Cisplatin chemotherapy in the treatment of BRCA1-positive metastatic breast cancer (MBC)

Abstract

1099 Background: Preclinical data suggest that women with BRCA1 related breast cancers may be particularly sensitive to chemotherapeutic agents that cause DNA damage such as cisplatin chemotherapy. This study was conducted to assess the efficacy and safety of cisplatin chemotherapy in patients with BRCA1 positive MBC. Methods: This was a multicenter, open label, single arm study of cisplatin 75 mg/m2 given intravenously every three weeks until disease progression or toxicity. The primary objective was to assess antitumour activity of cisplatin, as measured by clinical benefit response (CR, PR, or SD ≥ 6 months). Eligible patients had locally recurrent or MBC, had 0–2 prior chemotherapy regimens in the metastatic setting, and had received prior therapy with an anthracycline. Patients were restaged every eight weeks. The study protocol was approved by the institutional review boards of participating institutions. Results: A total of 15 patients were enrolled. Mean age was 48.1 years (range: 32 to 70). ECOG performance status scores were 0 (6 pts), 1 (5 pts), 2 (4 pts). All patients had a confirmed BRCA1 mutation (7 with C61G mutation, 7 with 5382 insC, 1 with 4153delA). Five patients (33%) were ER or PR + and none were HER-2+. Prior history of MBC chemotherapy included 1 regimen (4 pts) and 2 regimens (7 pts). Seven (46%) and 4 (26%) patients had complete and partial responses by Response Evaluation Criteria in Solid Tumors (RECIST) criteria, for an overall response rate of 72%. Median duration of response has not yet been reached.
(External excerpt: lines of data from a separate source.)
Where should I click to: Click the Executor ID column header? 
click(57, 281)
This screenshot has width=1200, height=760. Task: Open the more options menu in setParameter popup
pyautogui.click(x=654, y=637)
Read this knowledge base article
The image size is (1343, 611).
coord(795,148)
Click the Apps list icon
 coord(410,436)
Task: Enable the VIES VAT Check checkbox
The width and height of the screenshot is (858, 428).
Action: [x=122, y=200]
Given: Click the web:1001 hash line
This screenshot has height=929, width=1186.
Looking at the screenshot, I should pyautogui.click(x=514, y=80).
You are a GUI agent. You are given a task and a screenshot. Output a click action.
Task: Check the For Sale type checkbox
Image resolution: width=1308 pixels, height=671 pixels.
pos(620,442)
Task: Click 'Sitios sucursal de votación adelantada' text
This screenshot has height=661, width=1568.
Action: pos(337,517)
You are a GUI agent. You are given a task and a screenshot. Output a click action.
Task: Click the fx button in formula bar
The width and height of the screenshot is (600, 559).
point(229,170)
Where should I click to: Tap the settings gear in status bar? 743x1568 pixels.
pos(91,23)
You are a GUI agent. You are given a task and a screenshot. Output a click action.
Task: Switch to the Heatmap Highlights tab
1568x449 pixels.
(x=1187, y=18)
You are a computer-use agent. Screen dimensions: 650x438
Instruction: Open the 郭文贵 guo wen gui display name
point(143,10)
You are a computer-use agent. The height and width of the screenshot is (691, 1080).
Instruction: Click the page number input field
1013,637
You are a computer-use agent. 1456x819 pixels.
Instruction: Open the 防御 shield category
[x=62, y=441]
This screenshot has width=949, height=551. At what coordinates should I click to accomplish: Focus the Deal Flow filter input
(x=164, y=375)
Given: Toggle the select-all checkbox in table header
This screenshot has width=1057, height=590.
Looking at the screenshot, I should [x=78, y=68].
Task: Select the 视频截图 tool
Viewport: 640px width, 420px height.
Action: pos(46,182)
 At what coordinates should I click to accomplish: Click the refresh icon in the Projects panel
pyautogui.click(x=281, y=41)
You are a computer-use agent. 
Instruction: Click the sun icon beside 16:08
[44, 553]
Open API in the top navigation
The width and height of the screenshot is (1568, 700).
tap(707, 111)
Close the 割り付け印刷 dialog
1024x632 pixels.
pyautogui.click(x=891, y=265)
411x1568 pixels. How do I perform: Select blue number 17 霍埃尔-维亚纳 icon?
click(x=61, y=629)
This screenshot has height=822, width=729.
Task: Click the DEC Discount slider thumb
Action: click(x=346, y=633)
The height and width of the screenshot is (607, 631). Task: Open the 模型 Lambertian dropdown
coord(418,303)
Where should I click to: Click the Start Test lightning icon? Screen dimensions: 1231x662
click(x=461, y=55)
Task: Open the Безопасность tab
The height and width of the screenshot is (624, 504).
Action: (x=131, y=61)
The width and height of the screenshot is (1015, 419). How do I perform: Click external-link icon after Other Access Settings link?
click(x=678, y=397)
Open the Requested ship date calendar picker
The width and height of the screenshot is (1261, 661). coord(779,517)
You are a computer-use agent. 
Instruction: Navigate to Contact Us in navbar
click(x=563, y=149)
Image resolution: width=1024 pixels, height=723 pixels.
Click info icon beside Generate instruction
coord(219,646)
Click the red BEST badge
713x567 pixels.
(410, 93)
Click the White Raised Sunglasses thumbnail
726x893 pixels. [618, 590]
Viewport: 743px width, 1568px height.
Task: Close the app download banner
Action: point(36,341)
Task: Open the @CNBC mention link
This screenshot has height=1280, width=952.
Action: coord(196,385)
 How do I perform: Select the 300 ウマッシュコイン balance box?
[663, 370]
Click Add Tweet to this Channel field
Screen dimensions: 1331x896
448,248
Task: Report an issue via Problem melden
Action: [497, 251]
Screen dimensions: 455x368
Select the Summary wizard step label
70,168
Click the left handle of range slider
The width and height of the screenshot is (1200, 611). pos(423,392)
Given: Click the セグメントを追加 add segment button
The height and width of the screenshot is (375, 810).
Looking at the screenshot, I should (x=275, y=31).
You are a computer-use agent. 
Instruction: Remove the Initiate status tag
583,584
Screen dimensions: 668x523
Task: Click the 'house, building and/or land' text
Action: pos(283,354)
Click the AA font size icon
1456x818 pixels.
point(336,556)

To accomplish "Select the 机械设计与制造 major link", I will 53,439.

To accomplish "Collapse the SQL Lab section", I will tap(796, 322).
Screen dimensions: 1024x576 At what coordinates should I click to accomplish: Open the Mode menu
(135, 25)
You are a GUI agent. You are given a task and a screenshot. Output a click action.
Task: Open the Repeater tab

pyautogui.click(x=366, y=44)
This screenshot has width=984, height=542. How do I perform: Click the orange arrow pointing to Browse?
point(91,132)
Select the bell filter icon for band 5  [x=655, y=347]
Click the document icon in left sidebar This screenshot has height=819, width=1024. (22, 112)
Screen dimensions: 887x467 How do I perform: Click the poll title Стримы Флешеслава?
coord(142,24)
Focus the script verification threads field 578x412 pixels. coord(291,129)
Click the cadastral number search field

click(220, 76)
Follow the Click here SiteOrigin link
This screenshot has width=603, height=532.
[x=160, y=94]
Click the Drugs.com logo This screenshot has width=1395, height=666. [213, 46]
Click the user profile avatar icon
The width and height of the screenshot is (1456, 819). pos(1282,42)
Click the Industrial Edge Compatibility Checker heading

In general, cisplatin was well tolerated. Neutropenia was the commonest toxicity with 33% grade 2 (6,7% and 0%, grades 3 and 4 neutropenia). No patients developed febrile neutropenia. Conclusions: Significant activity and favorable toxicity profile provides a basis for considering cisplatin for further evaluation in phase III trials for women with BRCA1 positive MBC. No significant financial relationships to disclose.